* DATA FOR ANALYSIS
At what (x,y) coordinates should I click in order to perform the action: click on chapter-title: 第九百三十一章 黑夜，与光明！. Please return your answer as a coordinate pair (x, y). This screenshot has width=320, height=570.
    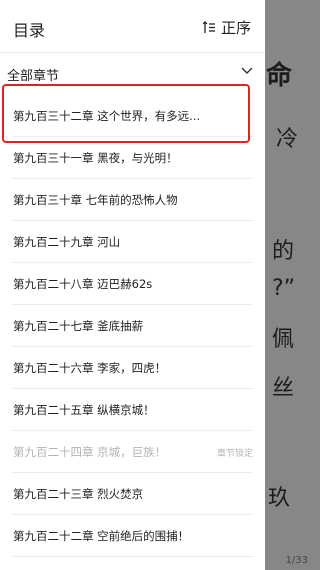
    Looking at the image, I should click on (96, 158).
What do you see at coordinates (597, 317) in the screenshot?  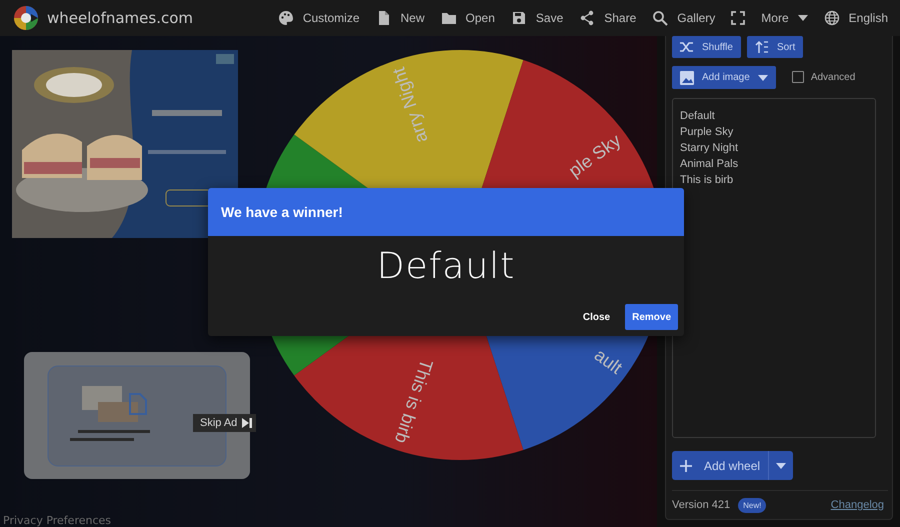 I see `close-button: Close` at bounding box center [597, 317].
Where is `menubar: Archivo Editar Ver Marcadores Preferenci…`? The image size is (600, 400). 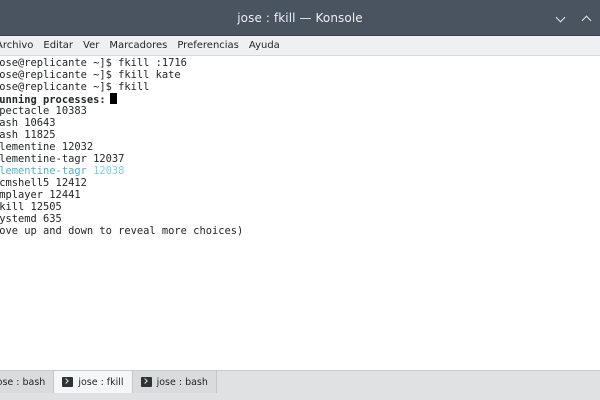 menubar: Archivo Editar Ver Marcadores Preferenci… is located at coordinates (300, 46).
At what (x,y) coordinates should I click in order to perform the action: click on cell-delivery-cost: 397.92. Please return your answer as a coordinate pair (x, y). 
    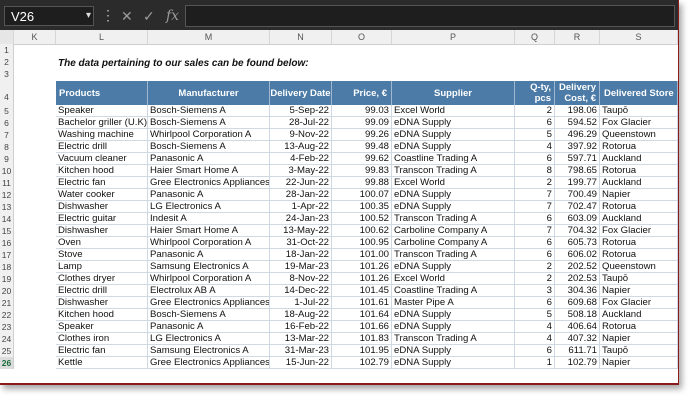
    Looking at the image, I should click on (578, 147).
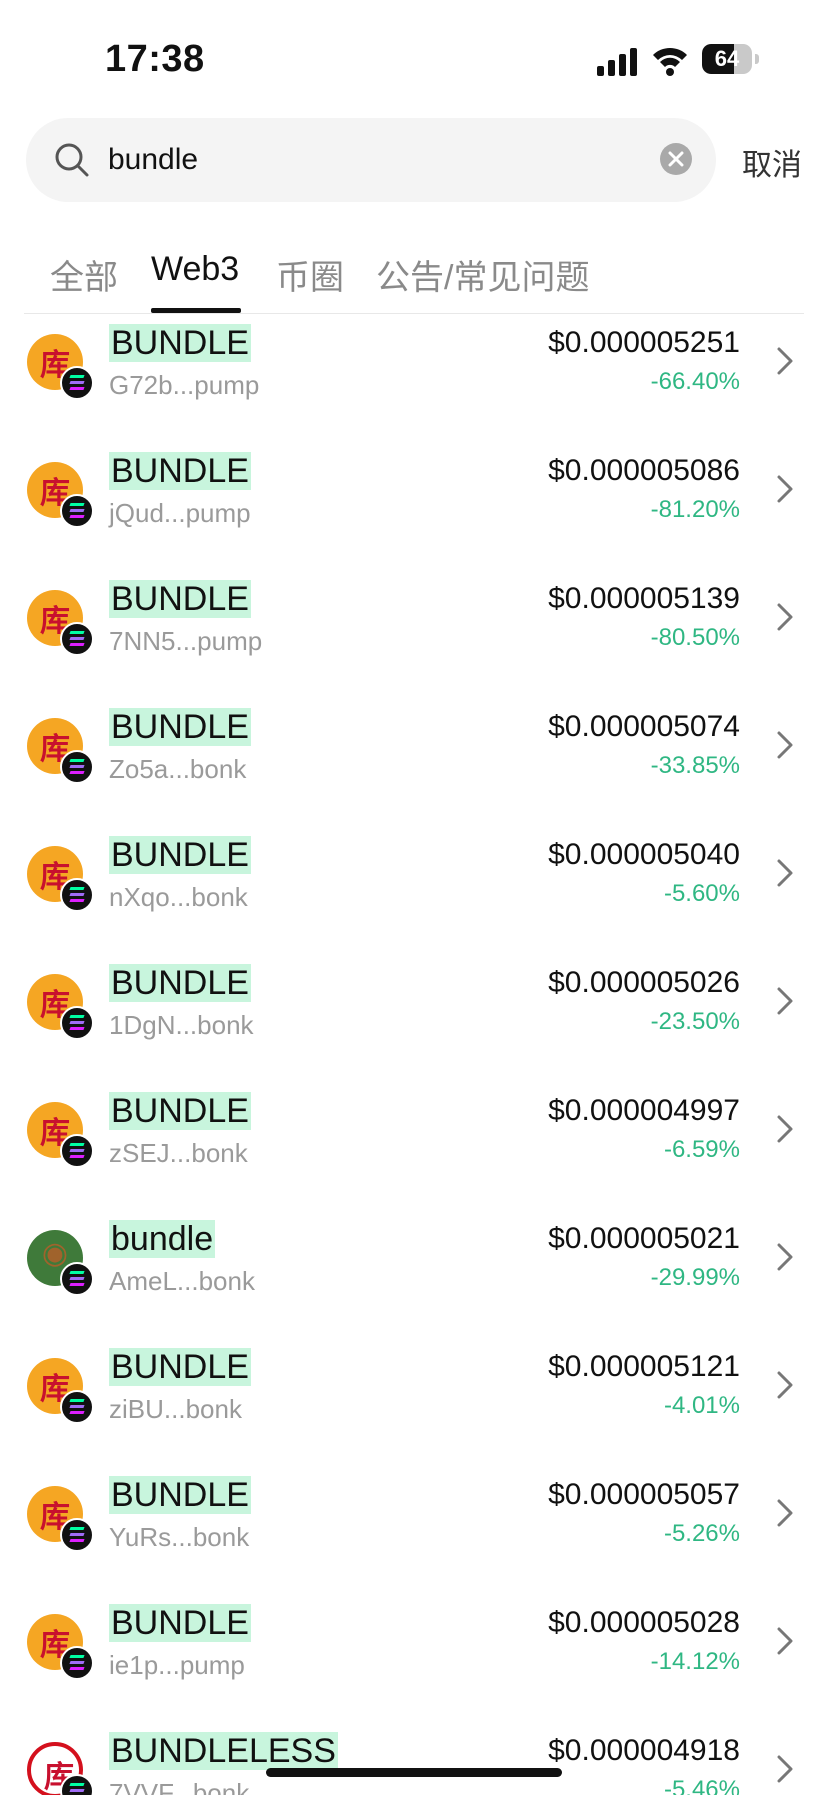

* TASK PROMPT
Please switch "action" to "step" in the material, beginning at the line that has "on cell-delivery-cost: 397.92." and stopping at the end of the material. Leave the pictures out of your answer.

* RESPONSE TO THIS EXERCISE
At what (x,y) coordinates should I click in order to perform the step: click on cell-delivery-cost: 397.92. Please return your answer as a coordinate pair (x, y). 
    Looking at the image, I should click on (578, 147).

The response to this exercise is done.